O governo Lula, mais uma vez, abre portas para práticas que ferem a soberania nacional, desta vez facilitando a importação de componentes essenciais para a produção de uma caneta emagrecedora, o Ozivy. Segundo a Revista Oeste, o petista autorizou a isenção de impostos sobre 30 milhões de unidades de materiais plásticos e agulhas utilizados na fabricação do medicamento, provenientes majoritariamente da China.
A medida, concedida em agosto do ano passado, foi resultado de pressão da EMS, empresa responsável pelo Ozivy, que conseguiu o primeiro perdão fiscal para o lote inicial de 10 milhões de aplicadores descartáveis.

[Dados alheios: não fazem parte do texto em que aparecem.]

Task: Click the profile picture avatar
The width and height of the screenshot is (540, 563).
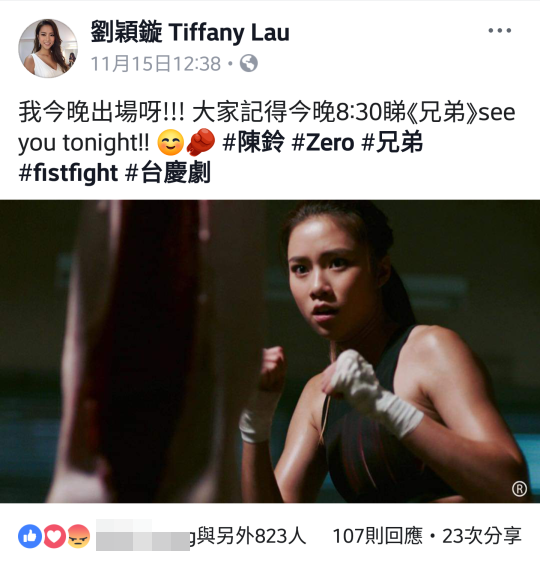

A Camex, então, reduziu a alíquota de impostos para 14,4% durante doze meses. Posteriormente, a empresa farmacêutica, em novembro, buscou ampliar o benefício para 58,2 milhões de unidades, mas obteve apenas a aprovação para uma cota de 30 milhões, como apurou a Revista Oeste.
A situação expõe a dependência do Brasil em setores estratégicos, como a produção de seringas e materiais médicos, onde a indústria nacional não consegue atender à demanda. Dados revelados demonstram que fornecedores da China, Índia e Taiwan dominam o mercado brasileiro de seringas especiais, com a China liderando as vendas com 35,6%. Essa realidade levanta sérias questões sobre a capacidade do país de desenvolver uma indústria farmacêutica autônoma e resiliente.
A EMS tenta disfarçar a dependência, alegando que as etapas complexas de desenvolvimento do Ozivy ocorrem no Brasil, mas a importação de componentes específicos é uma prática comum na indústria global. A empresa também justifica a necessidade da redução tributária para tornar o medicamento mais acessível, apesar de utilizar uma fábrica na Sérvia para complementar o fornecimento e garantir os lucros do grupo.